Karena resolusi citra radar lebih kasar daripada foto udara dengan ketinggian terbang rendah dan
sedang, maka interpretasi citra radar jarang dilaksanakan dengan skala 1 : 125.000 atau lebih kecil dari
itu. Jadi radar harus dipandang sebagai alat untuk pemetaan tinjau daripada untuk pemetaan rinci. Karena
corak pandang sampingnya maka citra radar agak mirip foto udara yang diambil dalam kondisi sudut
matahari rendah. Meskipun demikian dalam interpretasi citra radar perlu diingat tentang efek panjang
gelombang lawan “kekerasan” obyek, efek kandungan air dan kandungan logam, dan efek “pemantulan
sudut”.
Ada beberapa hal penting yang harus diperhatikan dalam interpretasi citra radar. Meskipun SLAR
tampak seperti foto udara yang dibuat pada pagi hari, cara perekamannya serta aspek geometriknya
sangat berlainan. Foto udara direkam dengan sumbu kamera direkam tegak lurus terhadap permukaan
bumi, sedang citra SLAR direkam dengan arah perekaman ke samping wahana. Pantulan obyek pada
spektrum tampak dan perluasannya lebih bergantung pada jenis obyeknya, pantulan pulsa radar lebih
bergantung pada relief (makro) dan kekasaran (mikro) nya.

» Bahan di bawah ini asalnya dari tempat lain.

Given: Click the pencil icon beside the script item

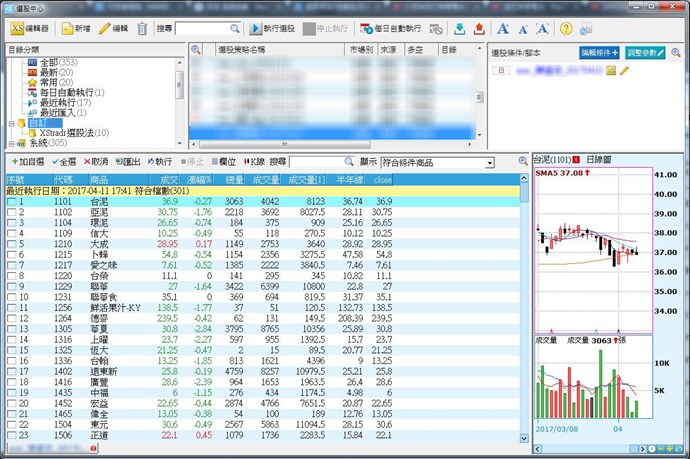Looking at the screenshot, I should (625, 71).
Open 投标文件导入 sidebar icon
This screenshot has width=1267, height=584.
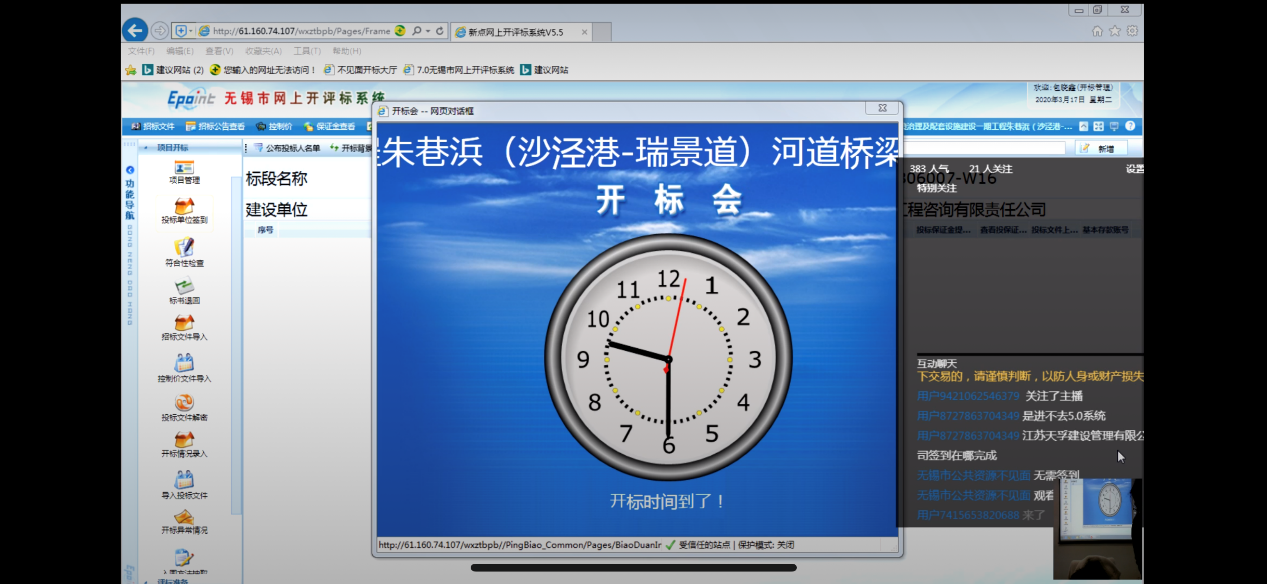point(184,327)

Salah satu keunggulan citra SLAR dalah relief permukaan bumi gambarnya diperjelas, artinya relief
tergambar lebih jelas dari relief sebenarnya maupun dari gambaran pada jenis citra lainnya. Keunggulan
lainnya yaitu wujud kelurusan (lineament) yang diperjelas pula gambarnya. Kelurusan pada citra SLAR itu
mungkin berupa sebuah lipatan yang wujudnya berupa bukit monoklinal.